Qu’est-ce que le carbone biogénique ?

Le développement de tout végétal est lié au phénomène de la photosynthèse. Cette transformation chimique effectuée par la plante à partir du CO2 présent dans l’air entraine la création de dioxygène qui va être réémis dans l’atmosphère, ainsi que la formation de glucose, qui permet à la plante d’opérer sa croissance. Le carbone présent dans ce composé fait partie intégrante de la plante. C’est lui qu’on nomme « carbone biogénique ». Du fait de ce prélèvement initial de CO2 dans l’atmosphère, les végétaux offrent donc un bénéfice vis à vis du changement climatique. On dit qu’ils constituent un puits carbone.

Pourquoi prendre en compte le carbone biogénique ?

Intégrer la biomasse issue de la culture des végétaux dans un produit à durée de vie longue comme un matériau de construction permet de séquestrer de façon pérenne du carbone : les réémissions de CO2 dues à la décomposition du végétal étant retardées par rapport au cycle agricole naturel plus court, le phénomène de puits carbone est optimisé. Il est donc important de prendre en compte ce bénéfice et de l’évaluer quand on intègre de la matière première biosourcée (donc du carbone biogénique) dans un produit. Le rôle des biosourcés sur l’atténuation du réchauffement climatique est par conséquent bien réel, à condition toutefois que la ressource biosourcée utilisée soit renouvelée, ce qui est le cas pour une forêt gérée durablement ou pour les cultures annuelles comme le chanvre ou le lin. 

Comment quantifier le CO2 stocké dans un produit biosourcé ?

La teneur en carbone de la matière sèche peut être obtenue directement via des tests de teneur en carbone ou en calculant la teneur en carbone des différents composés de l’espèce végétale. La moyenne pondérée des teneurs en carbone des différents composés (cellulose, hémicellulose, pectine et lignine) donne une teneur en carbone totale. En voici quelques exemples : la fibre de chanvre a une teneur en carbone de 43,7%, la fibre de lin de 43,9%, la chènevotte (paille de chanvre) de 48% et le bois résineux de 50%.

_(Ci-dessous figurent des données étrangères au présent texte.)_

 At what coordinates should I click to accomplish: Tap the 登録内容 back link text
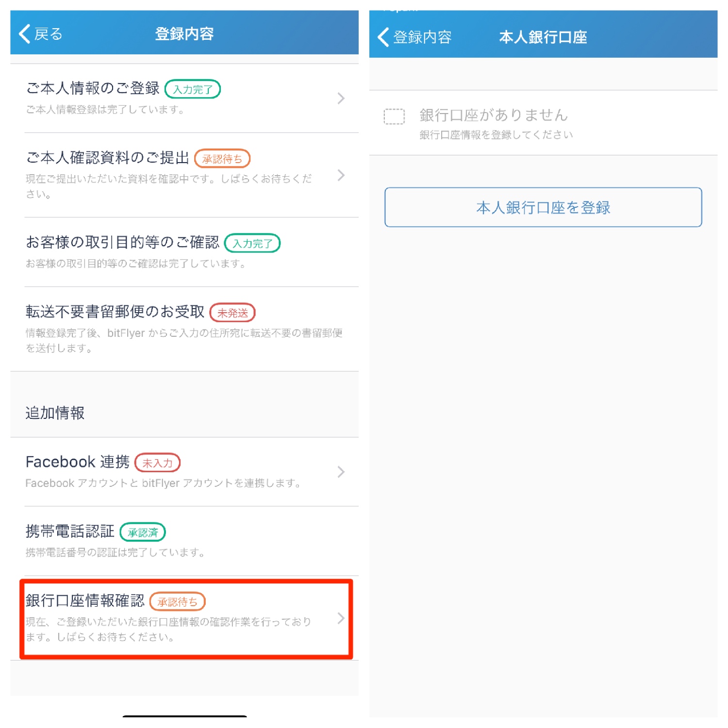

Le cycle de vie d'un produit biosourcé

Comment prendre en compte le carbone biogénique sur l’ensemble du cycle de vie d’un matériau ?

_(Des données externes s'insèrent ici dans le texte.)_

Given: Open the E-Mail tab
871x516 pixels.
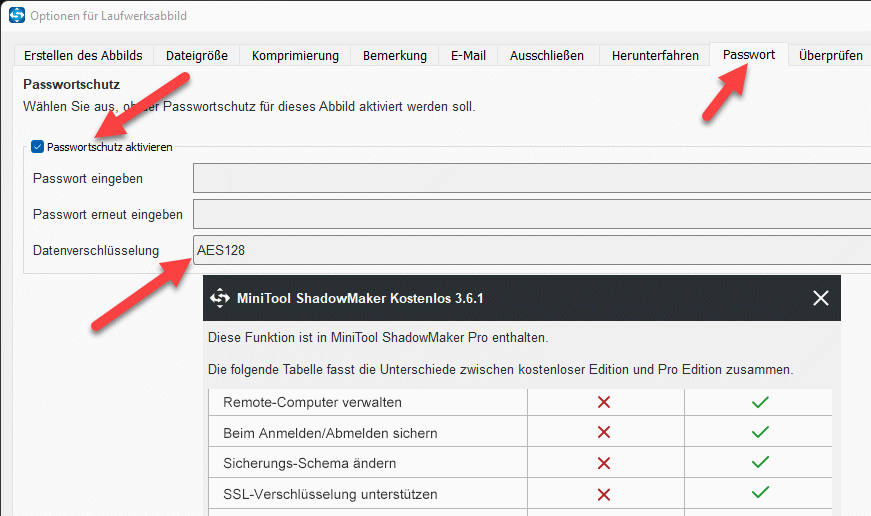Looking at the screenshot, I should 468,56.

Le cycle de vie d’un produit de construction biosourcé, représenté dans le schéma ci-dessus, comporte deux étapes sensibles pour la prise en compte du carbone biogénique et sa modélisation dans les ACV (Analyses de Cycle de Vie) de la RE2020 :

• Le choix de la donnée d’entrée : à ce jour il n’existe pas de donnée spécifique de traitement des déchets d’isolants biosourcés car les premiers volumes à traiter en fin de vie n’apparaitront pas avant 2025/2030 du fait de la mise en œuvre récente de la filière biosourcée. Lors de la modélisation d’un matériau biosourcé il faut donc veiller à choisir la donnée la plus représentative possible dans la base ecoinvent2, la plus proche à ce jour étant le bois (« waste wood »).

• Le choix du scénario de fin de vie : le type de scénario en fin de vie a beaucoup d’impact sur l’indicateur réchauffement climatique, en raison du carbone biogénique séquestré dans le déchet. Le diagramme ci-dessous montre, pour une unité, les flux de CO2 selon les différents scénarios : incinération, mise en décharge sans torchage du méthane sur 100 ans, mise en décharge avec torchage du méthane (70% récupéré) sur 100 ans et, enfin, valorisation matière avec réemploi. 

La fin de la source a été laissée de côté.